DATA IN THIS EXERCISE START
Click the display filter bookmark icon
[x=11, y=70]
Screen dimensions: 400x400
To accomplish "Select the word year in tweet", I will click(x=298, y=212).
DATA IN THIS EXERCISE END
DATA IN THIS EXERCISE START
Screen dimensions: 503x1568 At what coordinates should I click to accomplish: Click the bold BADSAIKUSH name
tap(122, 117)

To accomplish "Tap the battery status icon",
DATA IN THIS EXERCISE END
ACTIVITY: Above are the entries. Copy exactly the part that opens with the line containing "Screen dimensions: 503x1568" and closes with the line containing "the battery status", and no more.

WORKED SOLUTION:
Screen dimensions: 503x1568 At what coordinates should I click to accomplish: Click the bold BADSAIKUSH name
tap(122, 117)

To accomplish "Tap the battery status icon",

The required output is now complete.